*** Record excerpts ***

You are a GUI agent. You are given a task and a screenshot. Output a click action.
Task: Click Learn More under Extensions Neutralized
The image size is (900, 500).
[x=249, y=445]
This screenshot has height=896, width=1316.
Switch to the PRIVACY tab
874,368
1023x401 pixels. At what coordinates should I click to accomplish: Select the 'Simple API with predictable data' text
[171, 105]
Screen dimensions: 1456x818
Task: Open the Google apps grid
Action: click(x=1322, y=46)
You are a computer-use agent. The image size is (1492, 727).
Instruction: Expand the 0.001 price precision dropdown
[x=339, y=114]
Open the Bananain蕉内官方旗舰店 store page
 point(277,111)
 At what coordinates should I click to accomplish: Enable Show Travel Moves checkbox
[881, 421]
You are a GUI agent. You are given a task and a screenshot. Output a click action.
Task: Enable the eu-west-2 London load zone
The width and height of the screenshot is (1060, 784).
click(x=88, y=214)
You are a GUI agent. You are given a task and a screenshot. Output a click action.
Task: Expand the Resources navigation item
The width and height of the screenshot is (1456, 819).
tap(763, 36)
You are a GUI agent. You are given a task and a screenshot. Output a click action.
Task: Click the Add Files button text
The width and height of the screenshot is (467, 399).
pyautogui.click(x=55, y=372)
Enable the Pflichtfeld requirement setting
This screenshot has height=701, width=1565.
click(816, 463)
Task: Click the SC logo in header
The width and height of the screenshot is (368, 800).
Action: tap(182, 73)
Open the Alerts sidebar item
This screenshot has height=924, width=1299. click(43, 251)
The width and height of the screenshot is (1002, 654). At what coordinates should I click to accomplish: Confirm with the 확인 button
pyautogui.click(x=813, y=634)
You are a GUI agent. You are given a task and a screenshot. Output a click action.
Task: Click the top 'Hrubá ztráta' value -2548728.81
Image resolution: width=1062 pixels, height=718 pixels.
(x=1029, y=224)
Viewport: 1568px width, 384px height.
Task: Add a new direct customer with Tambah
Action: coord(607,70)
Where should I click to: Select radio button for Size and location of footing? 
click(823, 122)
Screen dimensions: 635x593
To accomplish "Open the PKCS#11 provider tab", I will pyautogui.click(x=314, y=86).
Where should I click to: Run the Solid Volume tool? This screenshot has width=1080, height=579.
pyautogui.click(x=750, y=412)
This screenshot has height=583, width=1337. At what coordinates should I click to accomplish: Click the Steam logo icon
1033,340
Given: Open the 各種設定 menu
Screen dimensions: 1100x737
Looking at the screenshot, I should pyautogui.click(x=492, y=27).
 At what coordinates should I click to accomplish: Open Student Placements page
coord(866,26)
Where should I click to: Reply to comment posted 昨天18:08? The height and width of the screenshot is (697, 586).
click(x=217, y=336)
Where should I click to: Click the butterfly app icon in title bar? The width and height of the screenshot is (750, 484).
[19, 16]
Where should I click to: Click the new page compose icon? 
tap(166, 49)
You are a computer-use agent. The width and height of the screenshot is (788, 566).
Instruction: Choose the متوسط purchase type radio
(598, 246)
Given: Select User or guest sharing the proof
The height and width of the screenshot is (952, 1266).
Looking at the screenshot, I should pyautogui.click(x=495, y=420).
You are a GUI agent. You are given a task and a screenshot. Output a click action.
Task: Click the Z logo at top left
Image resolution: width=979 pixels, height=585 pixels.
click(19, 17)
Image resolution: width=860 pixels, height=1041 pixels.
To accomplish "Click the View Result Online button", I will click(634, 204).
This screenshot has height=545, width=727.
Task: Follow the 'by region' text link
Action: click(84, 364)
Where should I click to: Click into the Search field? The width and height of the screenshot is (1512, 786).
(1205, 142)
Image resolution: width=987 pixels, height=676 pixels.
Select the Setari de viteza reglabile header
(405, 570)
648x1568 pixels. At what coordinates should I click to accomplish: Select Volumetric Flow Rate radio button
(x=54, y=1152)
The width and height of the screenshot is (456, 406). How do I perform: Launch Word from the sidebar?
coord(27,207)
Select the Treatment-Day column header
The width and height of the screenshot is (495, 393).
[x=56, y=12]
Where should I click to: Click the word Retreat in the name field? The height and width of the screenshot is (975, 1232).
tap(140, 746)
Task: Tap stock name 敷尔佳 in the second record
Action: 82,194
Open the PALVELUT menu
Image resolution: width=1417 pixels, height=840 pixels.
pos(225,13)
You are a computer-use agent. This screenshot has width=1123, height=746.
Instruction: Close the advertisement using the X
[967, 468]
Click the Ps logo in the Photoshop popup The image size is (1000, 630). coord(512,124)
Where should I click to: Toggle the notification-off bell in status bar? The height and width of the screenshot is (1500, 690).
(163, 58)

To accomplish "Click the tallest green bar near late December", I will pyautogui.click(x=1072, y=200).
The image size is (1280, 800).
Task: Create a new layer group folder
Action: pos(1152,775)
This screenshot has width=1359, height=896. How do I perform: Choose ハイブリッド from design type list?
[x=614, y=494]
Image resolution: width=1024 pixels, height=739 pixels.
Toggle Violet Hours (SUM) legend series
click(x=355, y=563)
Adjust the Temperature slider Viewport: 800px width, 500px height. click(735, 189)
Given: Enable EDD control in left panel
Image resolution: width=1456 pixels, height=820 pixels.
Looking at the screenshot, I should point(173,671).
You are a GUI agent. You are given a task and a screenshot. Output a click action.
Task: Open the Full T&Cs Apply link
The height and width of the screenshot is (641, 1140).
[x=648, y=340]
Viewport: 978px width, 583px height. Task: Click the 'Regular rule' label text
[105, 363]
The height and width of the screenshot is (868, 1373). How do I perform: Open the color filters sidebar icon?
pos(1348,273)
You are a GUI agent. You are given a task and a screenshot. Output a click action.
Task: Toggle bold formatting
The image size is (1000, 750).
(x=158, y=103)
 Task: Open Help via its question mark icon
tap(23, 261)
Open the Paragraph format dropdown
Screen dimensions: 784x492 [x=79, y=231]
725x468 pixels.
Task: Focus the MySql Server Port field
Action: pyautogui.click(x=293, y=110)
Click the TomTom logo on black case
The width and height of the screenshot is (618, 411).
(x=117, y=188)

*** End of Record excerpts ***

> [What to do] Please show every line of the entries above that contains the word "menu".

> [Solved problem]
Given: Open the 各種設定 menu
Open the PALVELUT menu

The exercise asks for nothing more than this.